State-level action for zoning reform holds promise for more bang for the buck, but pushback from blue local governments is the biggest obstacle. https://www.sightline.org/2020/03/19/washington-stops-at-incremental-housing-steps/
Just as local dysfunction calls for state action, federal policies could be the biggest hammer of all.

"Not only does federal action bring the advantage of affecting the entire country in one fell swoop, but Congress can also wield the most powerful form of leverage: money."
"Cities move mountains to win federal funding. The concept is simple: If they want to keep their discriminatory zoning, they lose federal dollars. Withholding $$ for roads would be a particularly strong motivator."

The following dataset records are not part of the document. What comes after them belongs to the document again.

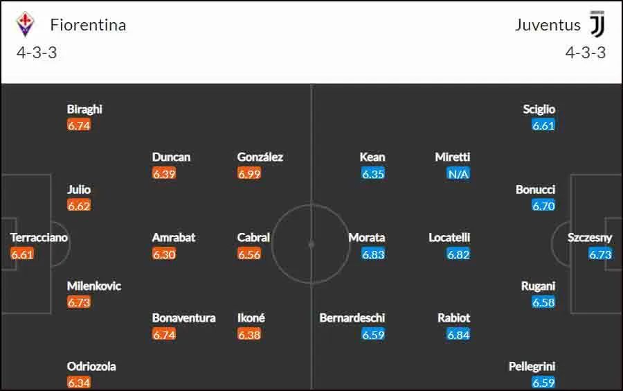Screen dimensions: 623x391
Task: Select Bernardeschi on the pitch
Action: pos(352,318)
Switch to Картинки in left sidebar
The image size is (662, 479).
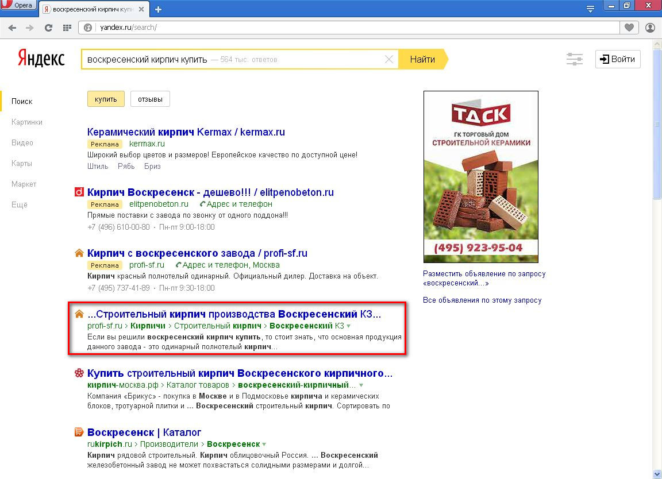point(27,122)
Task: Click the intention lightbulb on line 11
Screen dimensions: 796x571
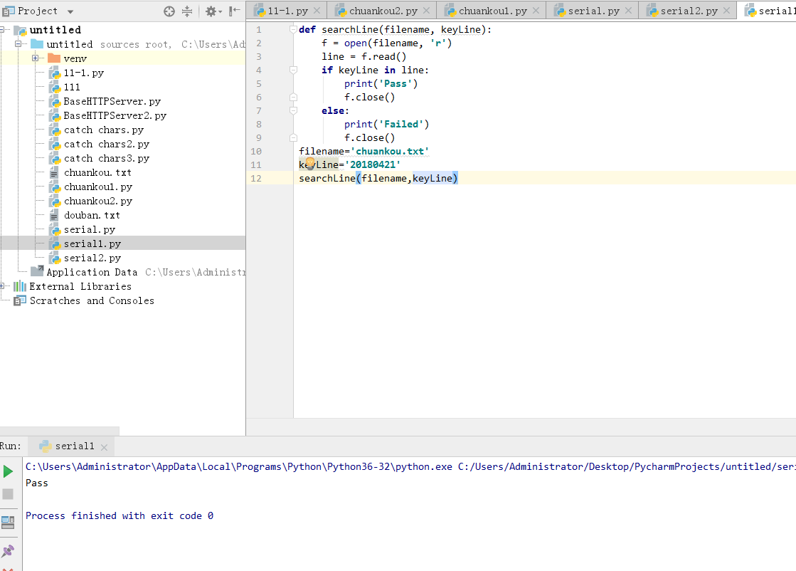Action: 310,164
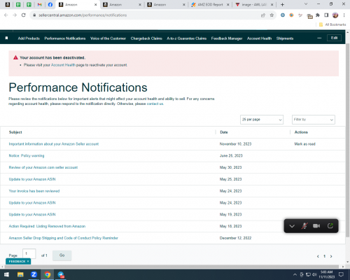The image size is (350, 280).
Task: Close the Feedback tab with the x
Action: [28, 261]
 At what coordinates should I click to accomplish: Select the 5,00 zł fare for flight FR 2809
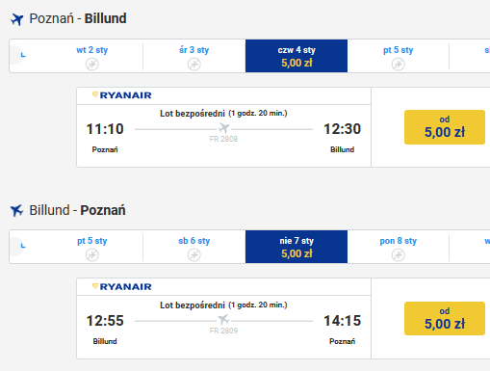[x=445, y=319]
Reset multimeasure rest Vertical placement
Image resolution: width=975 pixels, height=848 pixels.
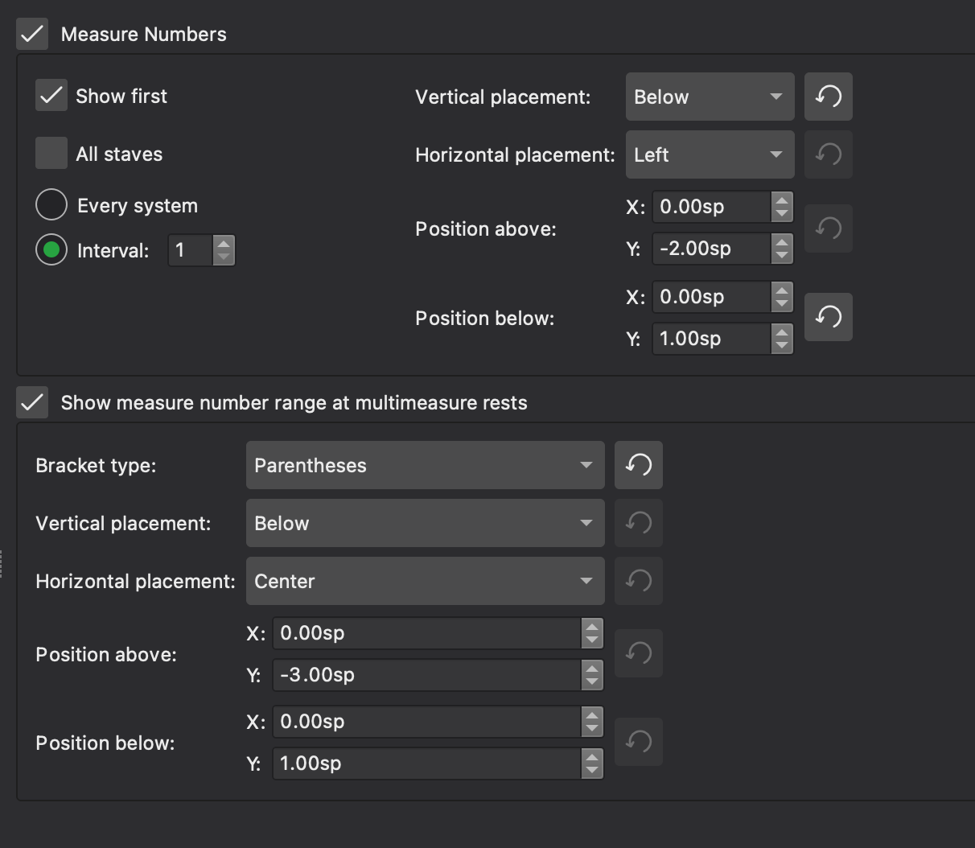(x=639, y=523)
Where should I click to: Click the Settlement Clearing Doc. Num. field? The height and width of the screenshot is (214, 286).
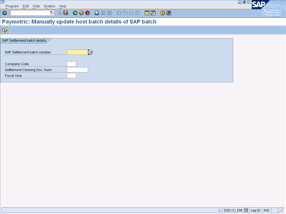click(x=77, y=70)

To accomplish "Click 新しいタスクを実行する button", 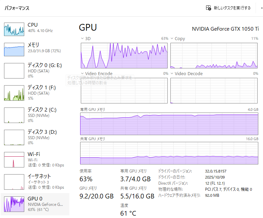I will 232,8.
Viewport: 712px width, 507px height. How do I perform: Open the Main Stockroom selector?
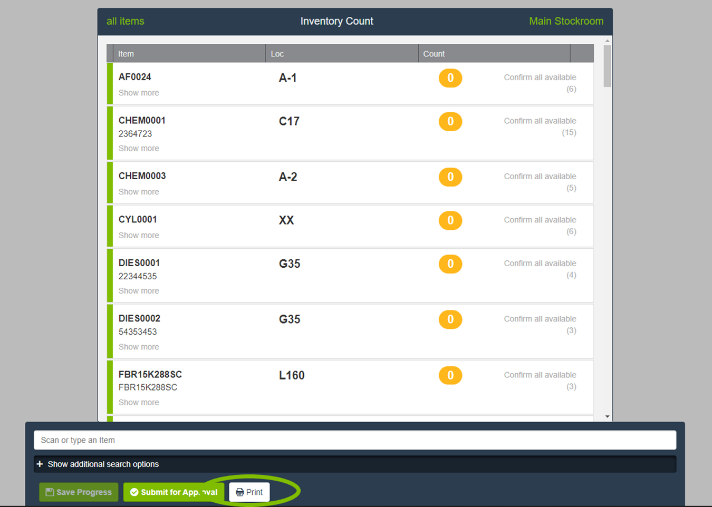pos(566,22)
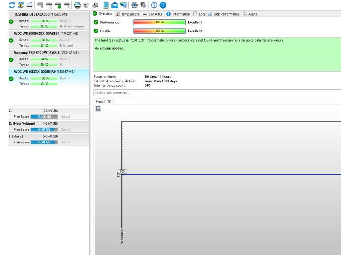Switch to the Temperature tab

click(127, 14)
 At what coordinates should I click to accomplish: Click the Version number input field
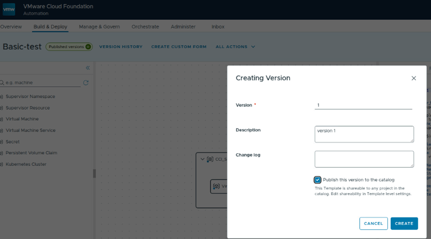(x=363, y=105)
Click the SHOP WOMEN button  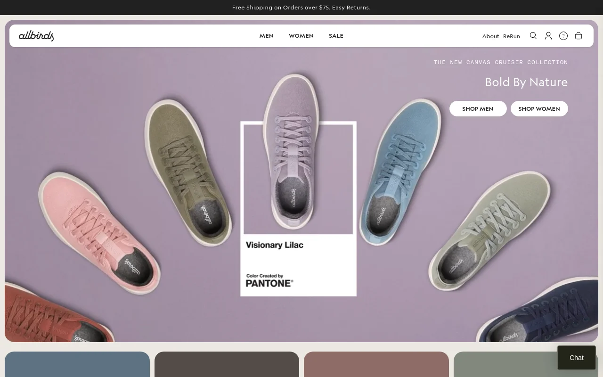tap(539, 108)
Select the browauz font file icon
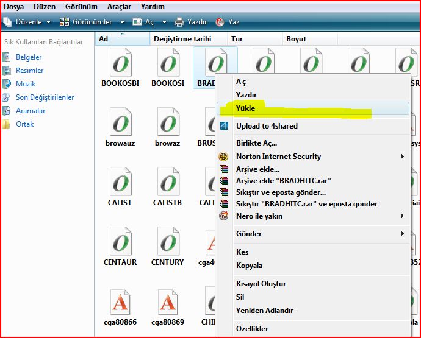This screenshot has height=338, width=421. [x=121, y=122]
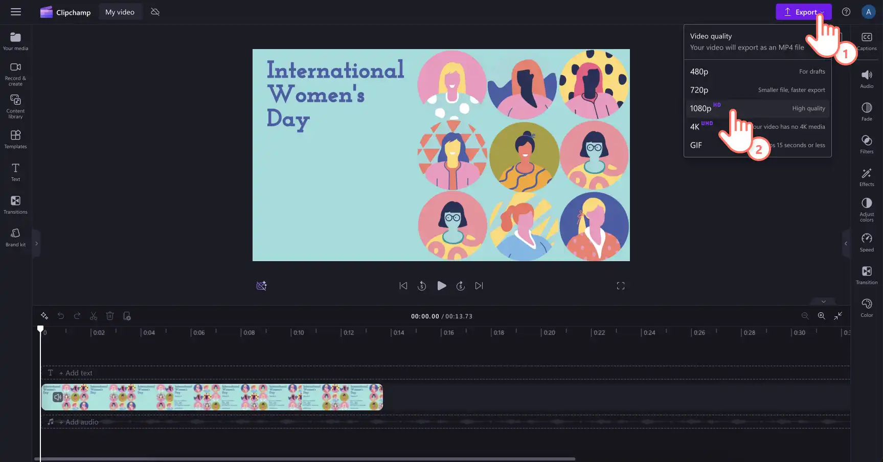Open the Brand kit panel
Image resolution: width=883 pixels, height=462 pixels.
coord(15,238)
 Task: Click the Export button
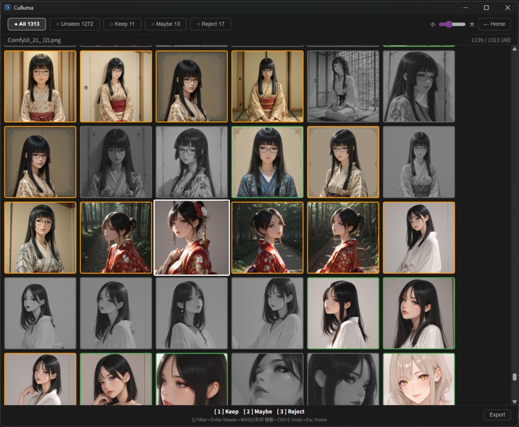[497, 414]
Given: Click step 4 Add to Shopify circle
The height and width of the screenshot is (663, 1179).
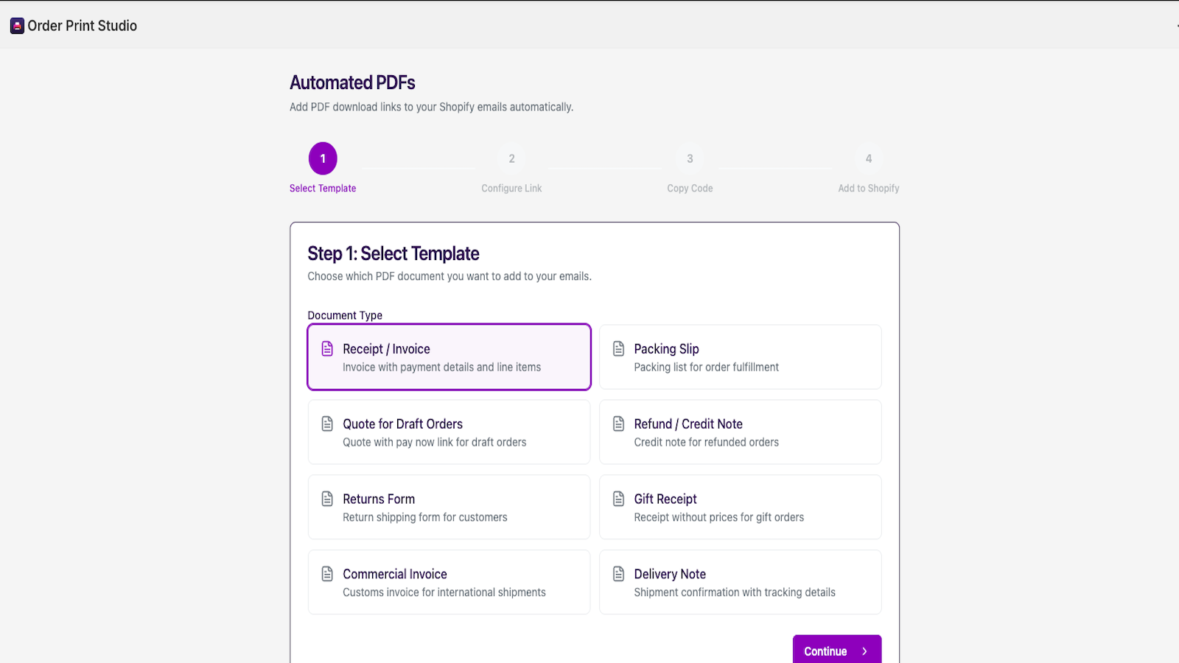Looking at the screenshot, I should (x=870, y=158).
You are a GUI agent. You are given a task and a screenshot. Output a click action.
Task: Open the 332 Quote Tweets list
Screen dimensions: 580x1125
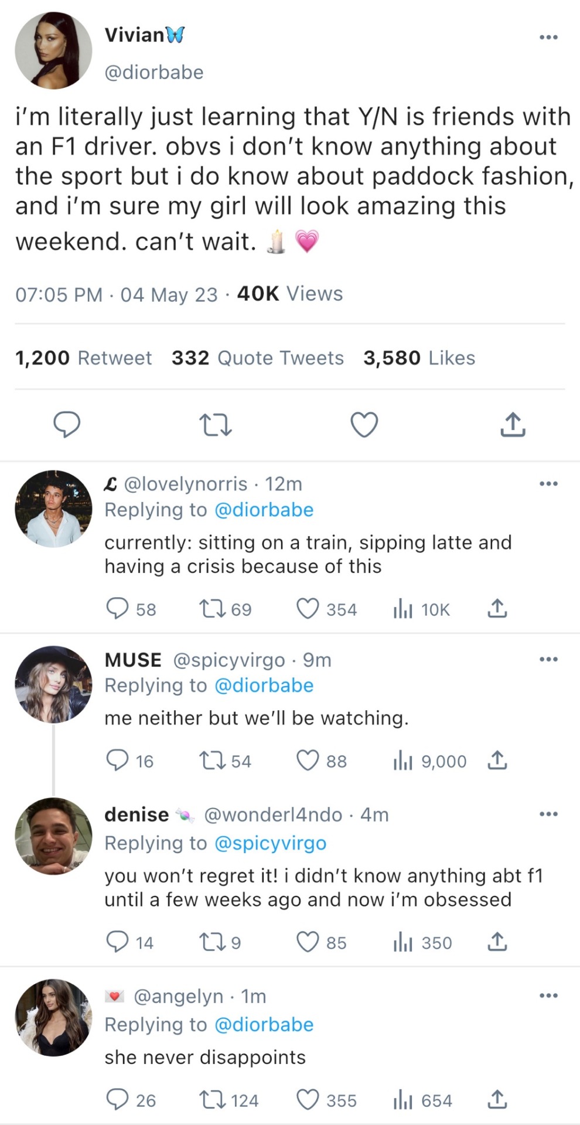257,358
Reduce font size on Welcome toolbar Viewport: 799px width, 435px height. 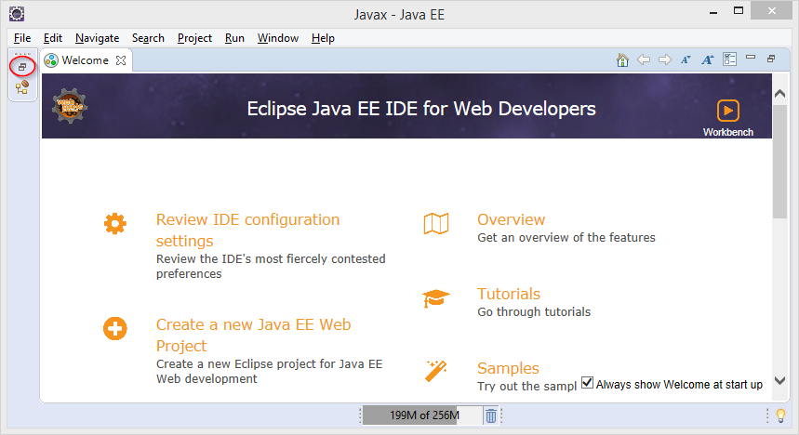click(686, 60)
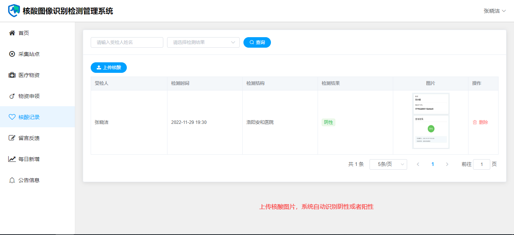Delete the 张晓洁 record via 删除
Viewport: 514px width, 235px height.
click(480, 122)
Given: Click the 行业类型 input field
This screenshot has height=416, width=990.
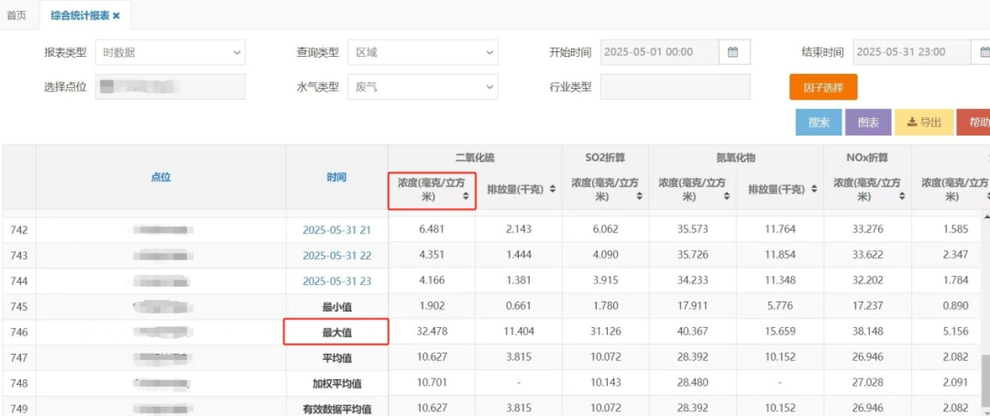Looking at the screenshot, I should 675,87.
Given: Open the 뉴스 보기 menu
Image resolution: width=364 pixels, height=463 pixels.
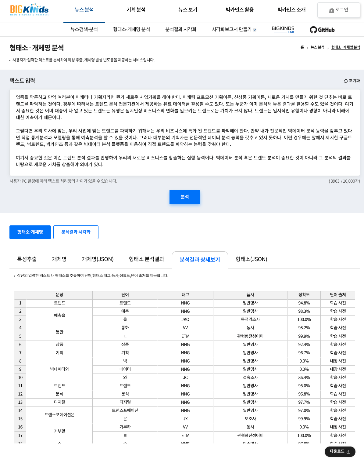Looking at the screenshot, I should pos(188,10).
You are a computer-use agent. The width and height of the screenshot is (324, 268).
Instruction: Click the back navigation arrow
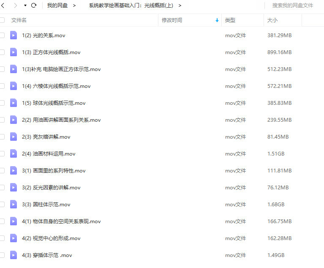(x=3, y=5)
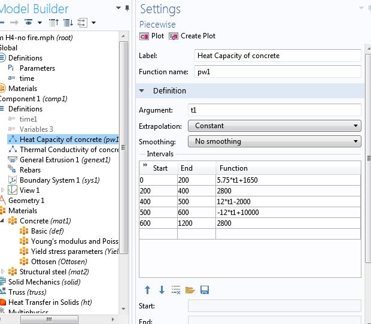Select the General Extrusion 1 node
Image resolution: width=371 pixels, height=324 pixels.
(48, 160)
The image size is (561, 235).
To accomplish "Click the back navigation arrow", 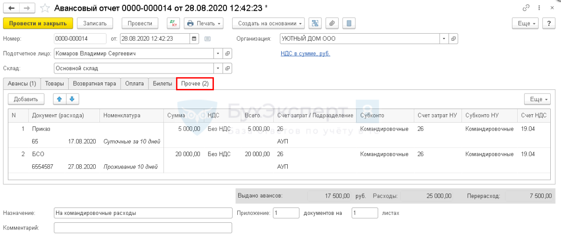I will coord(11,8).
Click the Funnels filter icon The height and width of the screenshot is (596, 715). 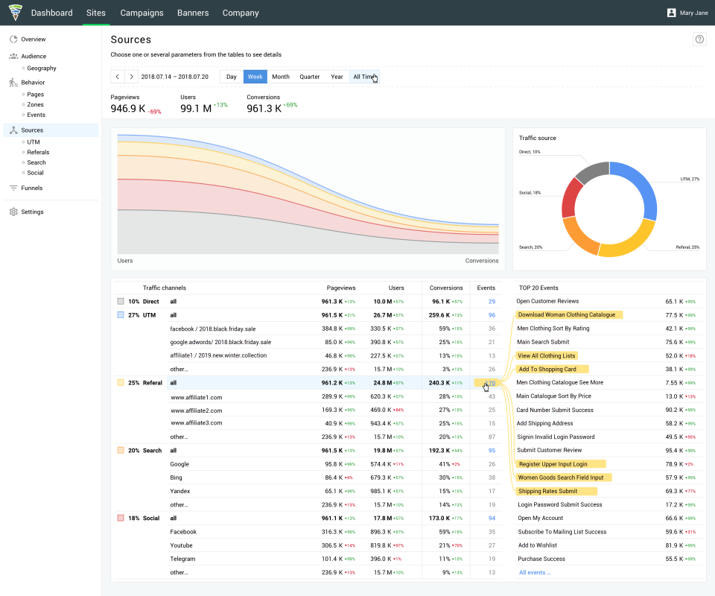13,188
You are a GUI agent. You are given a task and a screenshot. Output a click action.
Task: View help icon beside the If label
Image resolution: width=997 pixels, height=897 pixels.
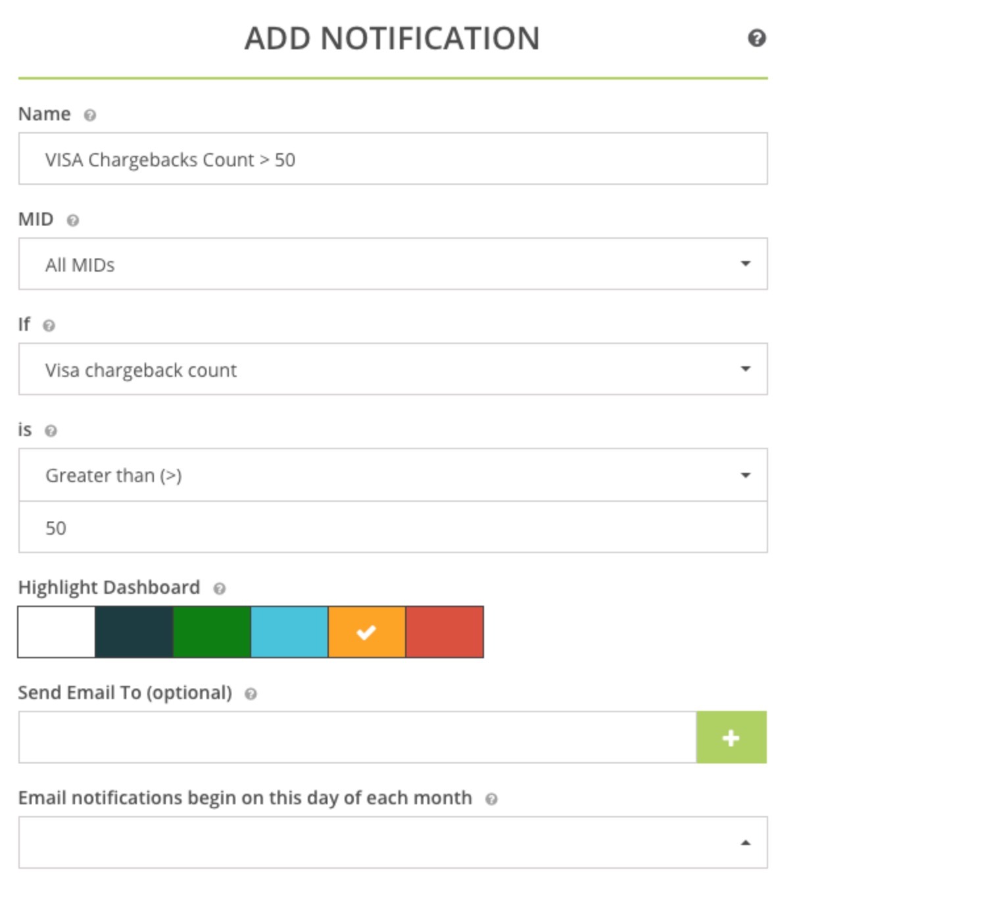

And it gets at the roads-segregation-sprawl-climate nexus.
Not to mention...
"Eliminating discriminatory zoning laws would also start to correct for the federal government’s historic role in causing racial segregation and robbing Black families of the generational wealth that comes with home ownership."
Oh, and this too:
"Federal action to allow abundant housing near employment centers would also support the climate goals of the Green New Deal. Jobs to construct compact, energy efficient homes in places where people can get around without a car are under-recognized green jobs."
(a thread, apparently)

The #YIMBYAct, the HOME Act, and the Build More Housing Near Transit Act are first steps toward federal policies for local zoning reform.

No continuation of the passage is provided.